▶ **TEXT PROVIDED**

↓

We have already seen that varying two factors simultaneously provides an effective experimental design for exploring the main (average) effects and interactions of the factors1. However, in practice, some factors may be more difficult to vary than others at the level of experimental units. For example, drugs given orally are difficult to administer to individual tissues, but observations on different tissues may be done by biopsy or autopsy. When the factors can be nested, it is more efficient to apply a difficult-to-change factor to the units at the top of the hierarchy and then apply the easier-to-change factor to a nested unit. This is called a split plot design.
The term “split plot” derives from agriculture, where fields may be split into plots and subplots. It is instructive to review completely randomized design (CRD) and randomized complete block design (RCBD)2 and show how these relate to split plot design. Suppose we are studying the effect of irrigation amount and fertilizer type on crop yield. We have access to eight fields, which can be treated independently and without proximity effects (Fig. 1a). If applying irrigation and fertilizer is equally easy, we can use a complete 2 × 2 factorial design and assign levels of both factors randomly to fields in a balanced way (each combination of factor levels is equally represented).
If our land is divided into two large fields that may differ in some way, we can use the field as a blocking factor (Fig. 1b). Within each block, we again perform a complete 2 × 2 factorial design: irrigation and fertilizer are assigned to each of the four smaller fields within the large field, leading to an RCBD with field as the block. Each combination of irrigation and fertilizer is balanced within the large field.
So far, we have not considered whether managing levels of irrigation and fertilizer require the same effort. If varying irrigation on a small scale is difficult, it makes more sense to irrigate larger areas of land than in Figure 1a and then vary the fertilizer accordingly to maintain a balanced design. If our land is divided into four fields (whole plots), each of which can be split into two subplots (Fig. 1c), we would assign irrigation to whole plots using CRD. Within a whole plot, fertilizer would be distributed across subplots using RCBD, randomly and balanced within whole plots with a given irrigation level. Irrigation is the whole plot factor and fertilizer is the subplot factor. It is important to note that all split plot experiments include at least one RCBD subexperiment, with the whole plot factor acting as a block.

↑

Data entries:
↓

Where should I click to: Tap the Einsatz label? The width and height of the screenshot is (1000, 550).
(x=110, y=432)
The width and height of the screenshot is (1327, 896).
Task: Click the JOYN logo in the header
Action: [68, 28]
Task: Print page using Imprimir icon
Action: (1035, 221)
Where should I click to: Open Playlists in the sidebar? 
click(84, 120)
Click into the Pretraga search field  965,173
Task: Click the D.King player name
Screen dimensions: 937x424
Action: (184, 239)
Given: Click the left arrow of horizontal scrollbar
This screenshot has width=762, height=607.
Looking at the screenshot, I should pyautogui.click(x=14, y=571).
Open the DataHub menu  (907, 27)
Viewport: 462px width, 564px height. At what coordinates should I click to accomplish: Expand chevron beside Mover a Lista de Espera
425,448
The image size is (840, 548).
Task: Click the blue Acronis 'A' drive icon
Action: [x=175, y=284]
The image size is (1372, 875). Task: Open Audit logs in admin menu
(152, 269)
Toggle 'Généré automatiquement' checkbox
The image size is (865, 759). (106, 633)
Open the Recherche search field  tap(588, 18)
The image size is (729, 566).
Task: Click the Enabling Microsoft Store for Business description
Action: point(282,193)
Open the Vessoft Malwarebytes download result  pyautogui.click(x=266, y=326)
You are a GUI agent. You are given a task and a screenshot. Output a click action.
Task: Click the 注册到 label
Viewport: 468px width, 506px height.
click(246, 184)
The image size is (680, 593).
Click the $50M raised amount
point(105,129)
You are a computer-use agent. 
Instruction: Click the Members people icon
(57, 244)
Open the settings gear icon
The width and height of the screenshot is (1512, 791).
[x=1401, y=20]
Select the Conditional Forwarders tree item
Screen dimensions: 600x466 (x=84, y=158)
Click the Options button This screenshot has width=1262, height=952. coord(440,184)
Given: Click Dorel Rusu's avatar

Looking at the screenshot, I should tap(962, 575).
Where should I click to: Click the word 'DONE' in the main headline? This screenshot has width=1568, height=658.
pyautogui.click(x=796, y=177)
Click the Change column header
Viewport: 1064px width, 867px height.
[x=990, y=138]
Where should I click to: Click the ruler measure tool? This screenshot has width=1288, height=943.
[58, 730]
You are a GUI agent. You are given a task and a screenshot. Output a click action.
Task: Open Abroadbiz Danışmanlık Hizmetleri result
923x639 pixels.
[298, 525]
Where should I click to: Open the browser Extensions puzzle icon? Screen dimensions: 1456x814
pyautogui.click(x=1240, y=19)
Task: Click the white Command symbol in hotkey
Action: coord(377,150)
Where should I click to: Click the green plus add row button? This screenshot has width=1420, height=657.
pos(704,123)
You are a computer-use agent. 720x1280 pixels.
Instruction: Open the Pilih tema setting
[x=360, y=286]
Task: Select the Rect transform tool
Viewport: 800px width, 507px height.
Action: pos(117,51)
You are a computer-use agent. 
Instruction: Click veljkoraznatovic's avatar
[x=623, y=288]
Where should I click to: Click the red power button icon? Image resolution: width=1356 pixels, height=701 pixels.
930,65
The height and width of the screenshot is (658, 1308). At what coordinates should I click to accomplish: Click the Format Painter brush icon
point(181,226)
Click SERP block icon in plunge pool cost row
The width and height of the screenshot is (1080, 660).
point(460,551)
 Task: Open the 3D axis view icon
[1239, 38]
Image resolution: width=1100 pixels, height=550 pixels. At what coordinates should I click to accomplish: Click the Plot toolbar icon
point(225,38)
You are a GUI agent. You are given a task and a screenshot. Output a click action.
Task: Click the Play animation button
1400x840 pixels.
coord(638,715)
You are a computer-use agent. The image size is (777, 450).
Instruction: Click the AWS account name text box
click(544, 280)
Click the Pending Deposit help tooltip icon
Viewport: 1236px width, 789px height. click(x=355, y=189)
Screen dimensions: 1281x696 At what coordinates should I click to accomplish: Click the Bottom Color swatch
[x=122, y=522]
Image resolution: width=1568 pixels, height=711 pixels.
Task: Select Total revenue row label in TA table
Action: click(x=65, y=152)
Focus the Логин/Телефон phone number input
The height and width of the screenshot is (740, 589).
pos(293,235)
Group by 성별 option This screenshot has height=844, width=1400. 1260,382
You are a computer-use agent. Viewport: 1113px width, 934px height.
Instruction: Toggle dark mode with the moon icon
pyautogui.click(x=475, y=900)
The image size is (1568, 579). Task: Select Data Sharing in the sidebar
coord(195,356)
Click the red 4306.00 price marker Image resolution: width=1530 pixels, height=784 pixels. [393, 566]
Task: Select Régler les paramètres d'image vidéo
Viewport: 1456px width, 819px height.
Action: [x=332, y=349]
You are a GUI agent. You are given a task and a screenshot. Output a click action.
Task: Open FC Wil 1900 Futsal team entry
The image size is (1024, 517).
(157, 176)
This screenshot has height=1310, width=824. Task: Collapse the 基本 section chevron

↑

▶ **AIM**
Quote the passage on split plot design from "We have already" up to and including "a split plot design.".

▶ **RESULT**
We have already seen that varying two factors simultaneously provides an effective experimental design for exploring the main (average) effects and interactions of the factors1. However, in practice, some factors may be more difficult to vary than others at the level of experimental units. For example, drugs given orally are difficult to administer to individual tissues, but observations on different tissues may be done by biopsy or autopsy. When the factors can be nested, it is more efficient to apply a difficult-to-change factor to the units at the top of the hierarchy and then apply the easier-to-change factor to a nested unit. This is called a split plot design.